She fell at his feet, dead.
It was one of the basic rules of hunting: make sure your prey is a doornail before you turn your back on it. But he'd seen the light go out of her eyes, and Sam hadn't reacted once to the showdown happening right in front of him. Dean wasn't wasting any more time.
He dove to his knees in front of Sam's folded frame, palming his head gingerly. "Sam. Hey." Tipping it from right hand to left to reach behind Sam with his free hand and cut the knots of the rope that held him. He groaned when he found cuffs instead: she'd come prepared. Dean ignored it for the moment, back to holding Sam's limp head in both hands as he had in the car. "Sammy?"
Sam's eyes were half open, lashes fluttering. Even as Dean watched, his expression shifted through several emotions, all bad. Whatever he was seeing, it wasn't Dean.
"Hey. Hey, Sam." He tipped Sam's jaw back into his right hand while he fumbled for Bobby's flask. He had no idea if the wraith's poison could be washed off, but he remembered with disgust her caress, amping Sam's hallucinations with her parody of comfort, and he wanted her touch off his brother. Dean splashed the whiskey into his hand, rubbed Sam's jaw and cheek with it. "Come on back, man. She's gone, Lucifer's gone, just you and me, bro. Sam?"
Sam's face twisted, anguish so evident that Dean felt it stab into him. He was still whispering, words that didn't make sense. And then, in their midst, "'ean."
"I'm right here, dude." Cursing, he pushed up on his feet to lift Sam under the arms, an awkward dead weight, unlooping his arms from over the back of the chair and bringing them both down to the floor. He still didn't want to take the time to pick the cuffs, but maybe this would help his brother feel less trapped.
Slumped against him, Sam shivered and shook. Broke off a keen of pain.

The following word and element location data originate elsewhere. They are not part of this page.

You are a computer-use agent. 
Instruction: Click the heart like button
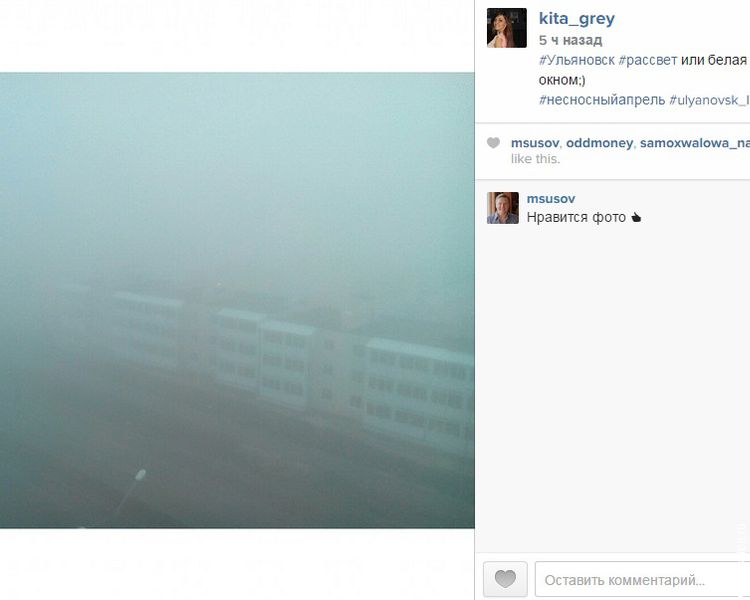point(505,579)
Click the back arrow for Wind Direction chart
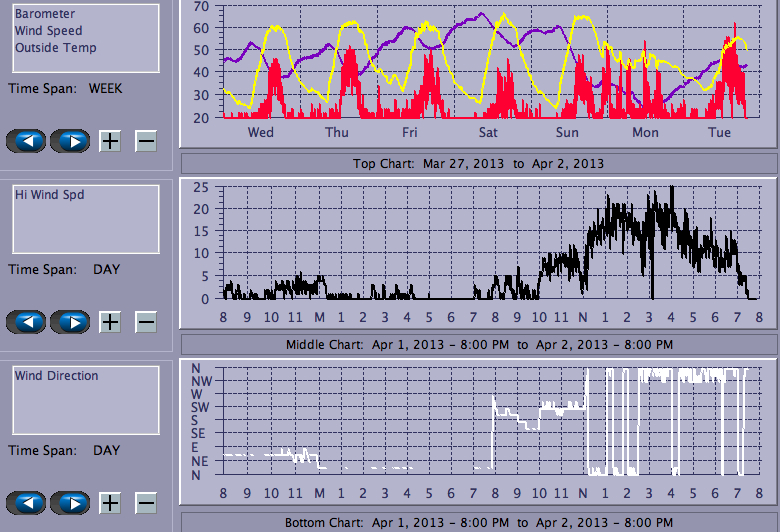Viewport: 780px width, 532px height. pos(26,503)
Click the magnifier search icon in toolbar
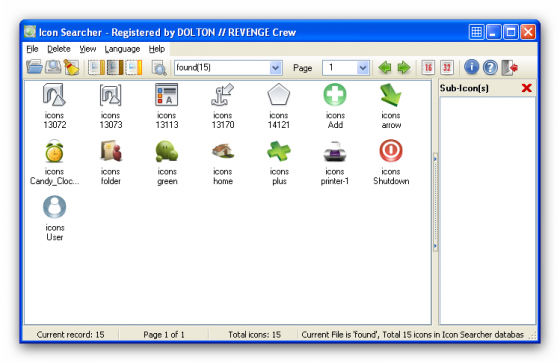The width and height of the screenshot is (560, 363). 159,68
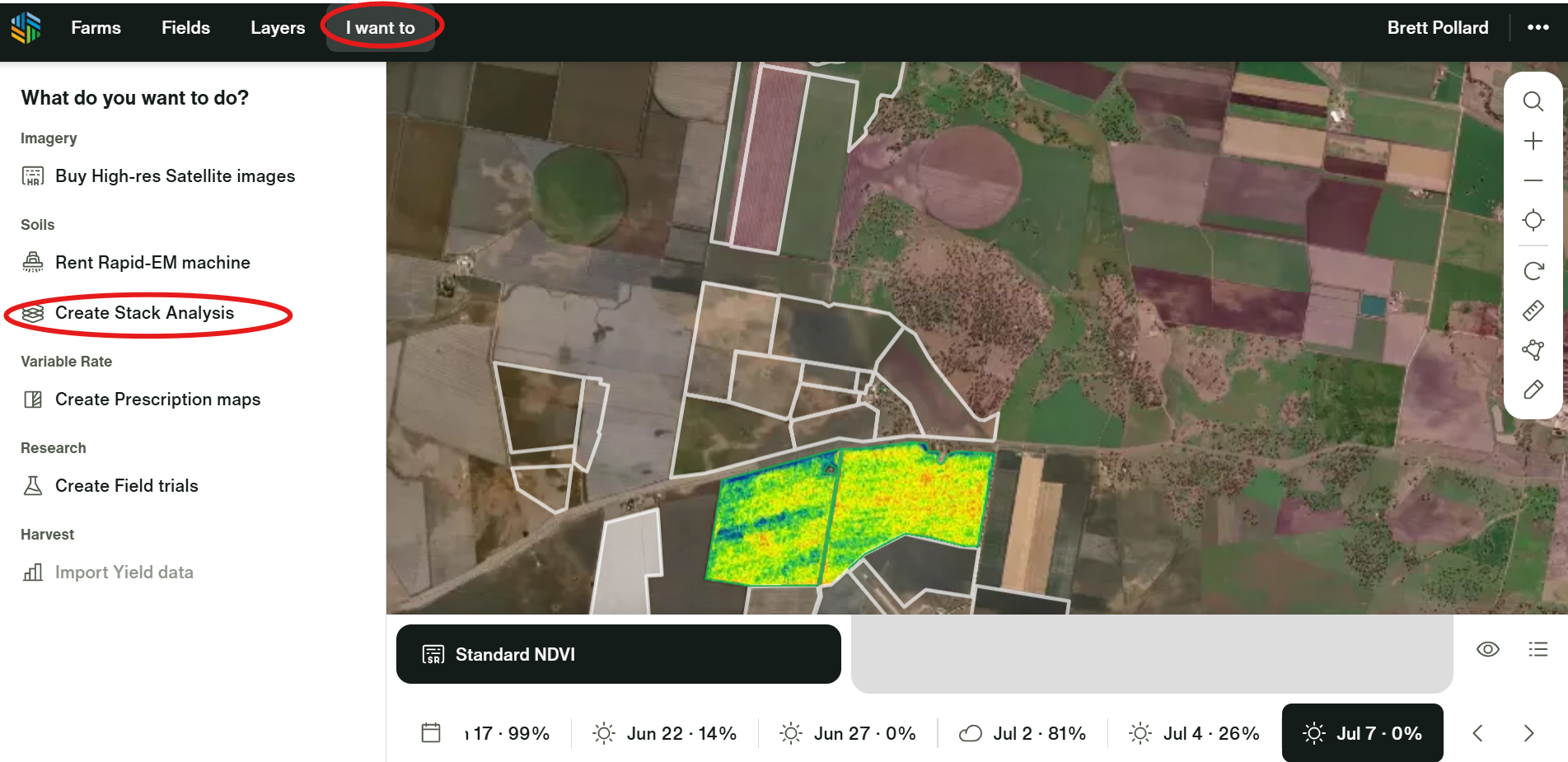Open the Standard NDVI layer selector
The height and width of the screenshot is (762, 1568).
618,654
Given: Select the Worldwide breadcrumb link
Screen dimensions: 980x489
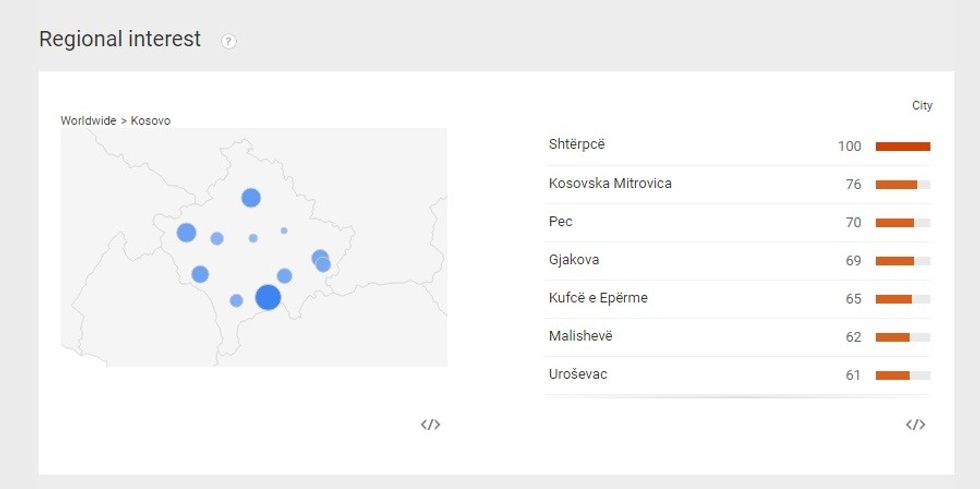Looking at the screenshot, I should click(88, 121).
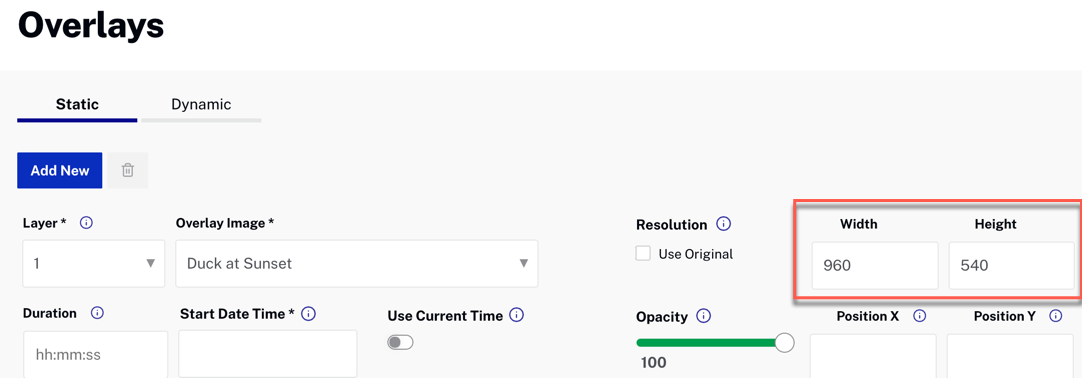This screenshot has height=378, width=1082.
Task: Open Position X info icon
Action: 919,316
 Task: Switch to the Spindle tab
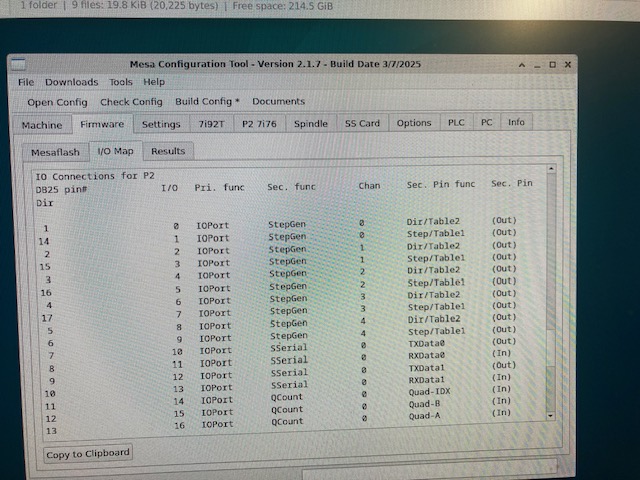click(311, 124)
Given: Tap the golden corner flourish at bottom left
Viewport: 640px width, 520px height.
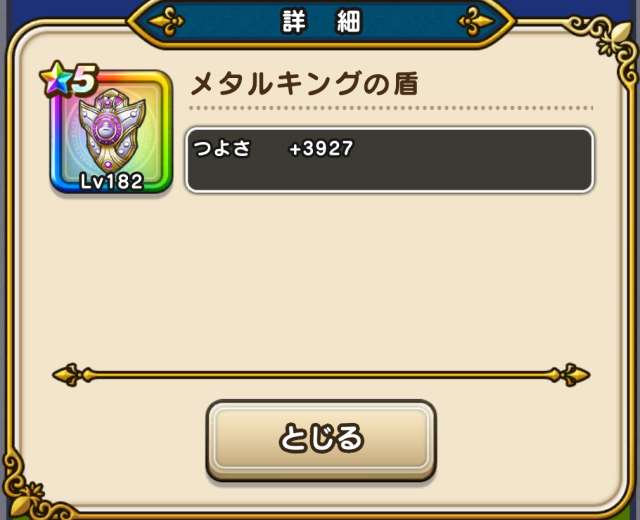Looking at the screenshot, I should pos(31,488).
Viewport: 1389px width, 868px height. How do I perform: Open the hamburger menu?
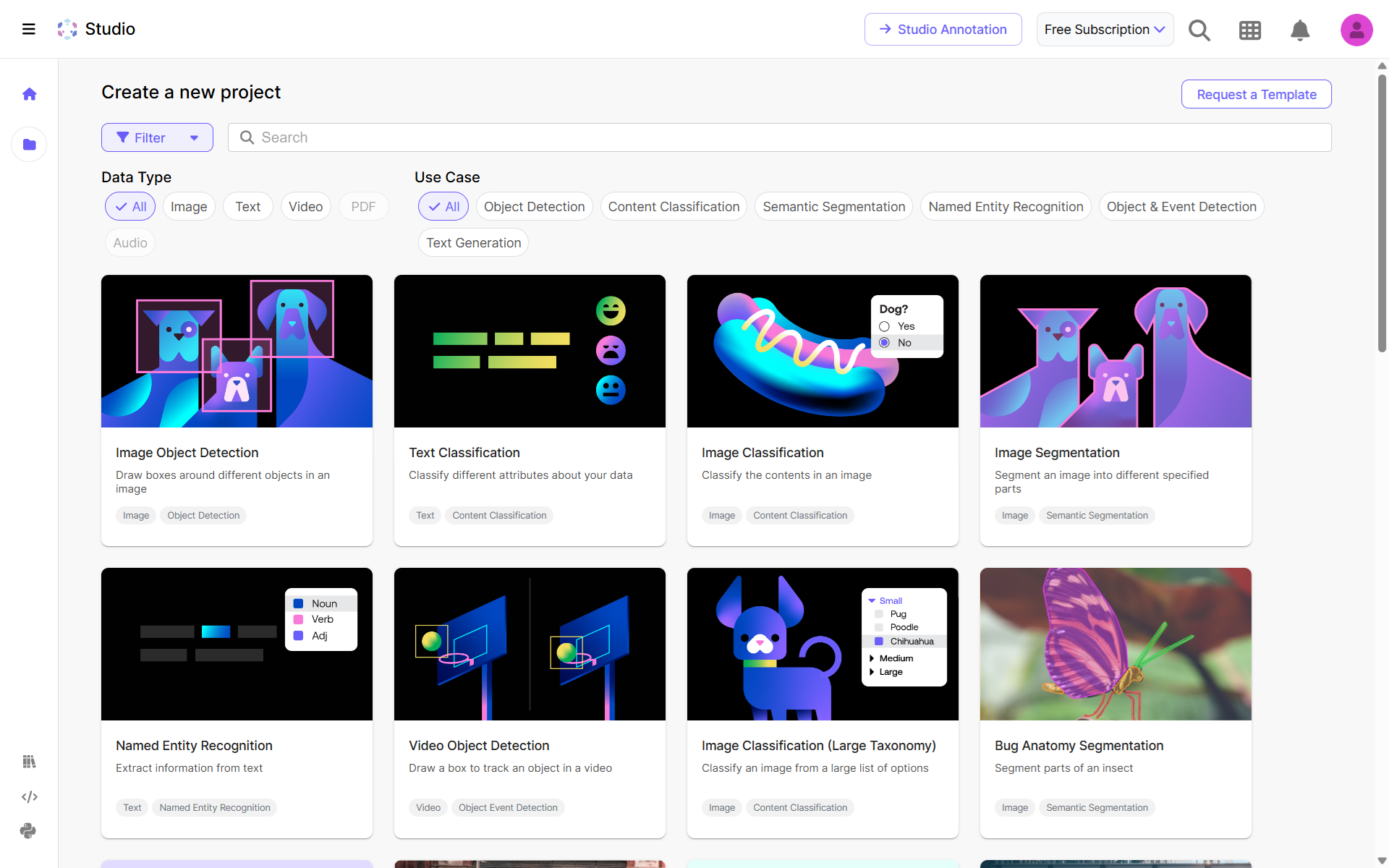[29, 29]
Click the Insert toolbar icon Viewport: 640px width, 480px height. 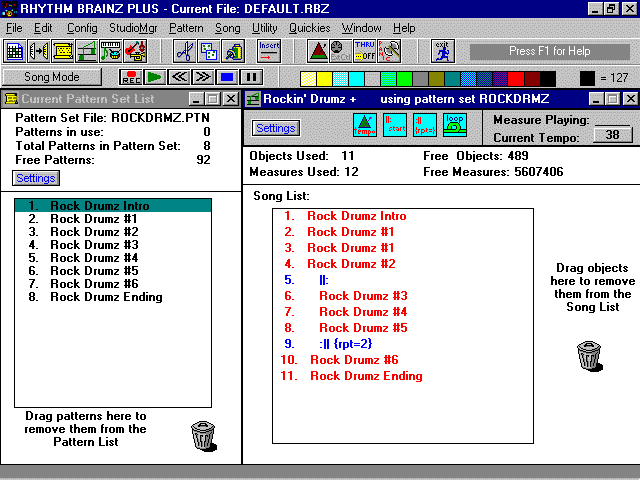pyautogui.click(x=269, y=50)
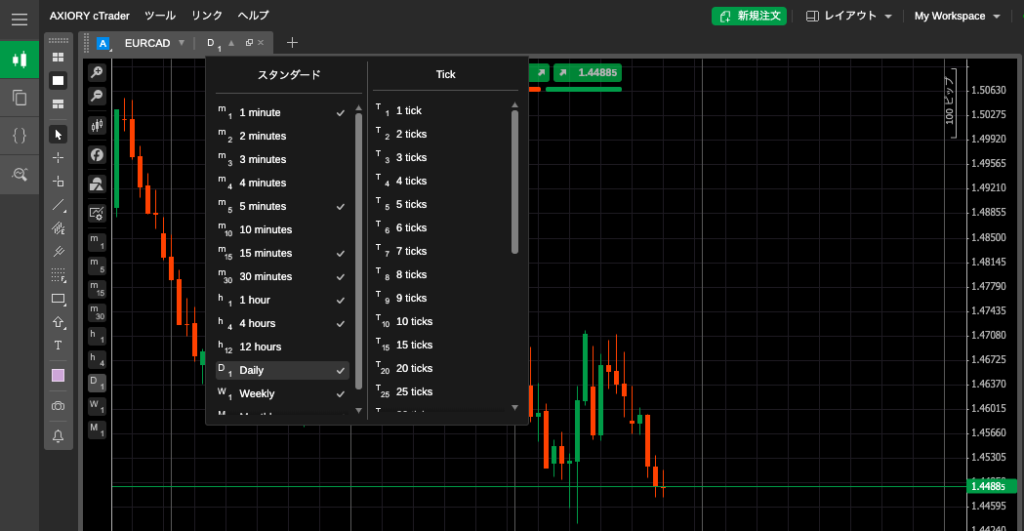Open the Automate curly braces icon

click(19, 135)
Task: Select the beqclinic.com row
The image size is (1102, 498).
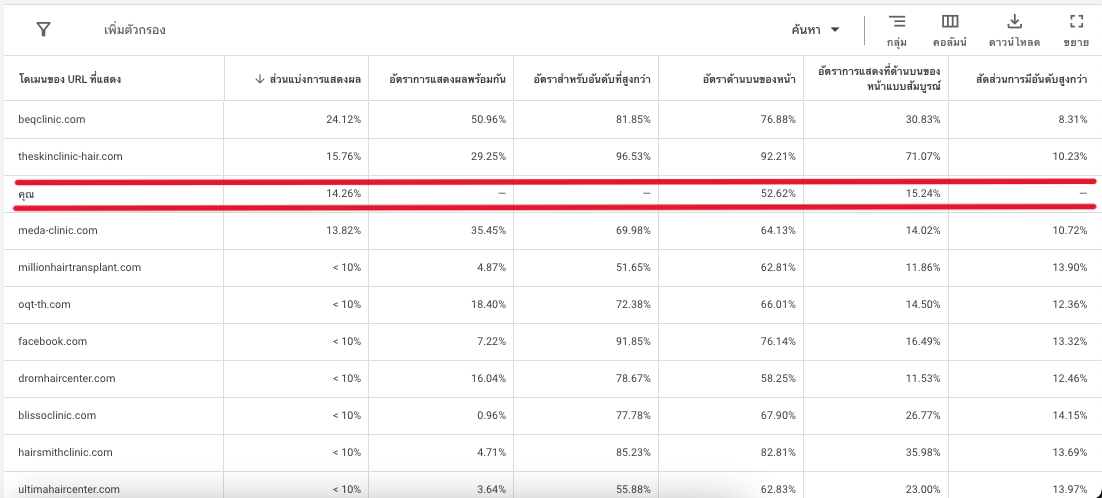Action: coord(52,119)
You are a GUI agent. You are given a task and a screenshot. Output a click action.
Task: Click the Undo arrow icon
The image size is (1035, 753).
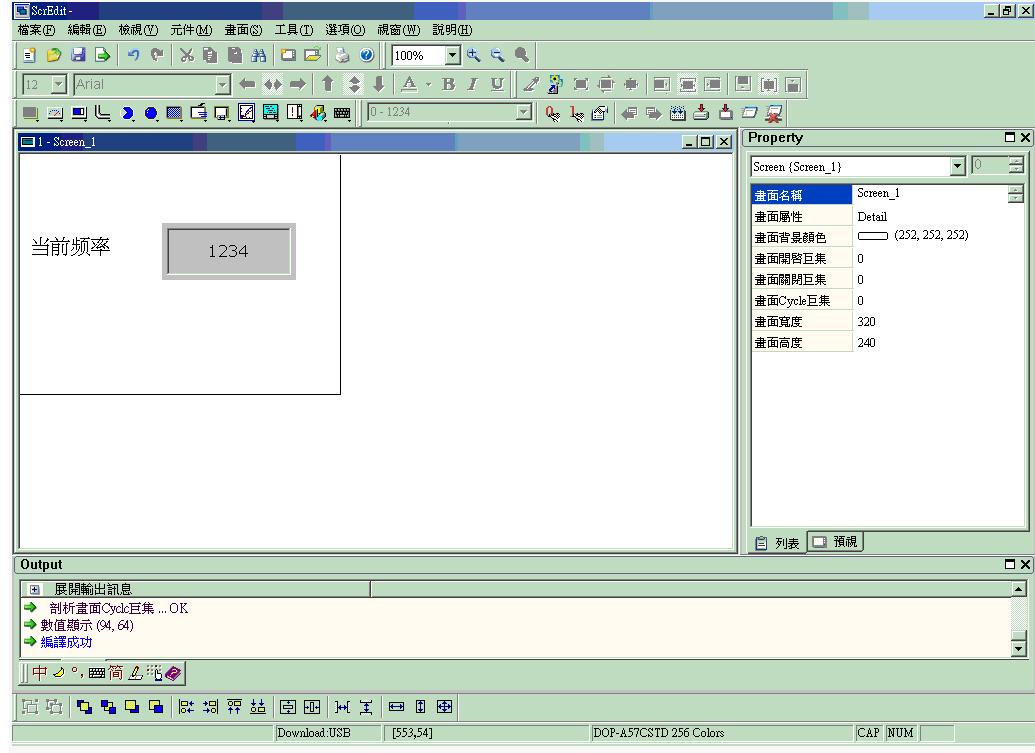tap(133, 56)
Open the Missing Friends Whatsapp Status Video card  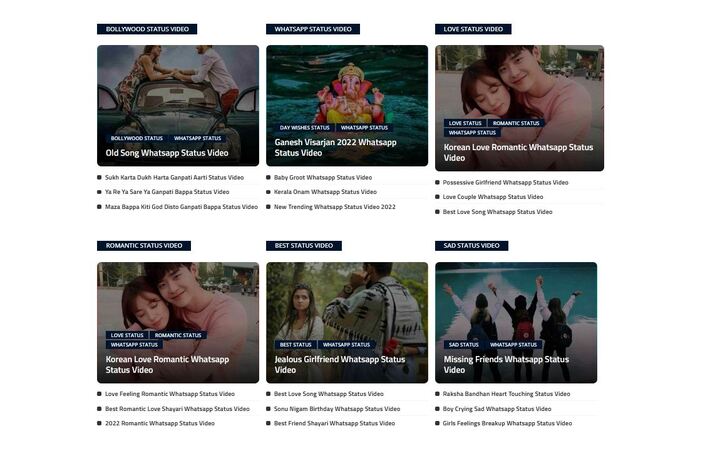tap(516, 322)
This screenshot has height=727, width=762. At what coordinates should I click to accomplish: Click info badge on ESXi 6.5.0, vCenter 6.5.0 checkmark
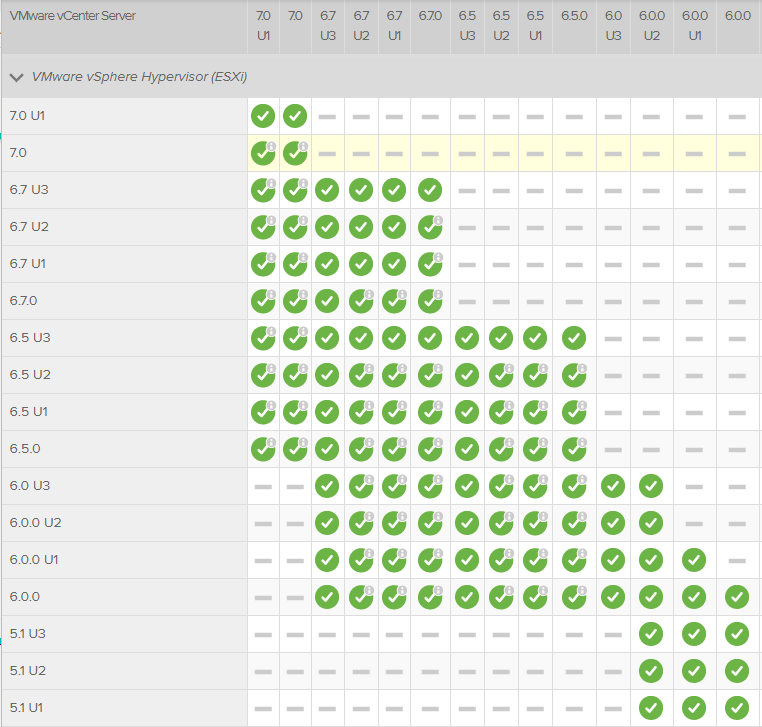tap(582, 442)
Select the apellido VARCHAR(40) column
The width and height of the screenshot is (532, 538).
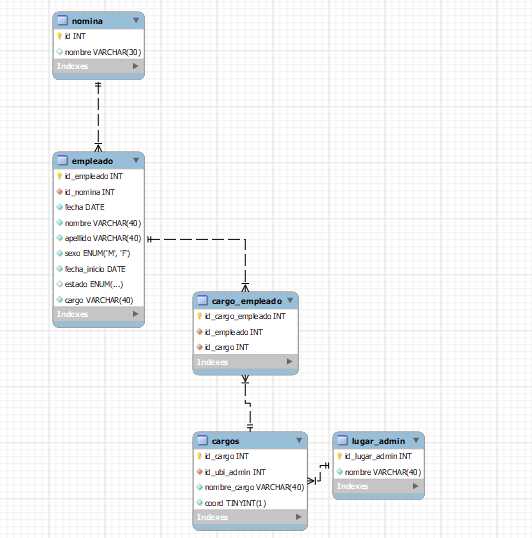[98, 238]
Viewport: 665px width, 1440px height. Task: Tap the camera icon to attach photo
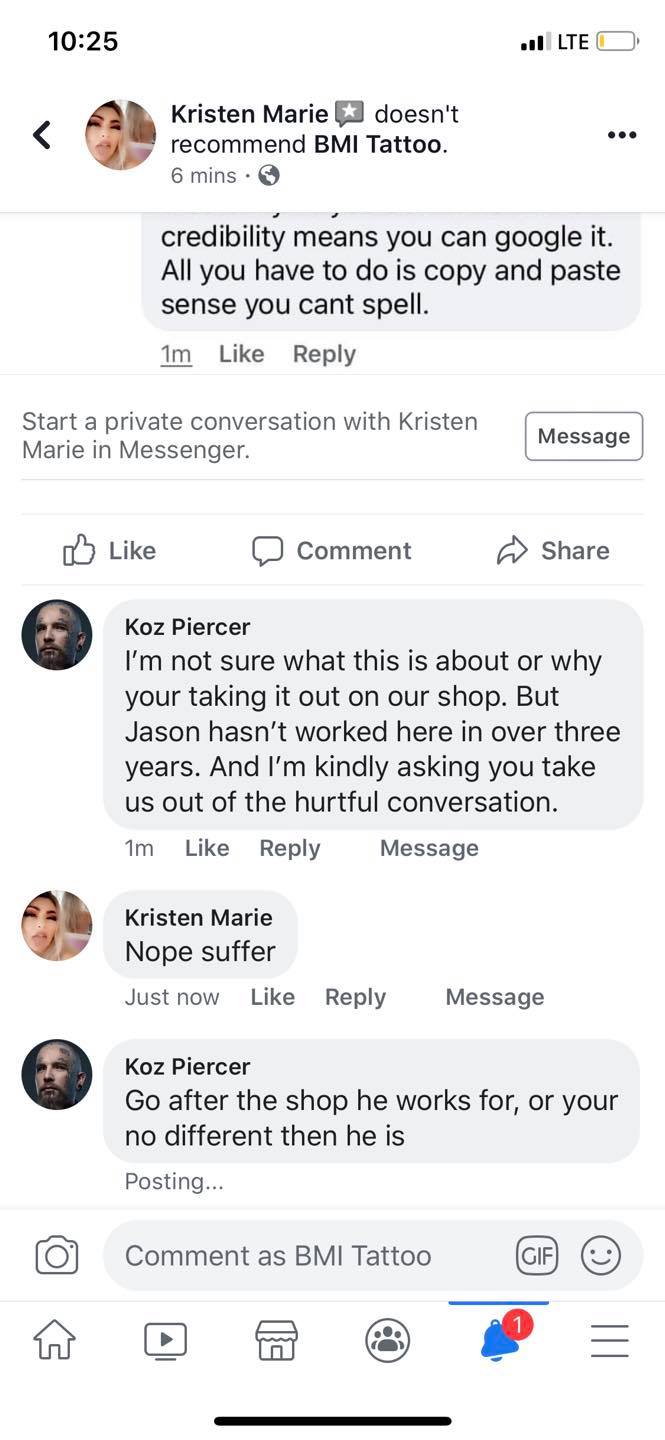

"No, no, no." Dean jostled him, turning him clumsily so they were facing each other. "Sam, hey, listen to me. Whatever you're seeing, it's not real. This," he dug his fingers into Sam's arm, "this is real. I'm real. You come back and look at me, you hear me? Sam!" He barked the last like a bona fide John Winchester command.
Sam jolted and blinked. He looked up through dripping bangs with confusion and disbelief and maybe a little hope. His eyes were blown, but he was trying to focus on— "'ean?"
"Yeah." He himself felt wobbly with relief. Dean let go of one shoulder to pat Sam's cheek, then let him drop forward against his shoulder. "I'm here. It's over."
Sam's pointy chin dug into his collarbone as he panted wetly. "Wraith."
"Yeah, got that." He skimmed his hand over the back of Sam's head. "She's dead."
He could feel Sam swallow. This battle was over, but the war was far from won.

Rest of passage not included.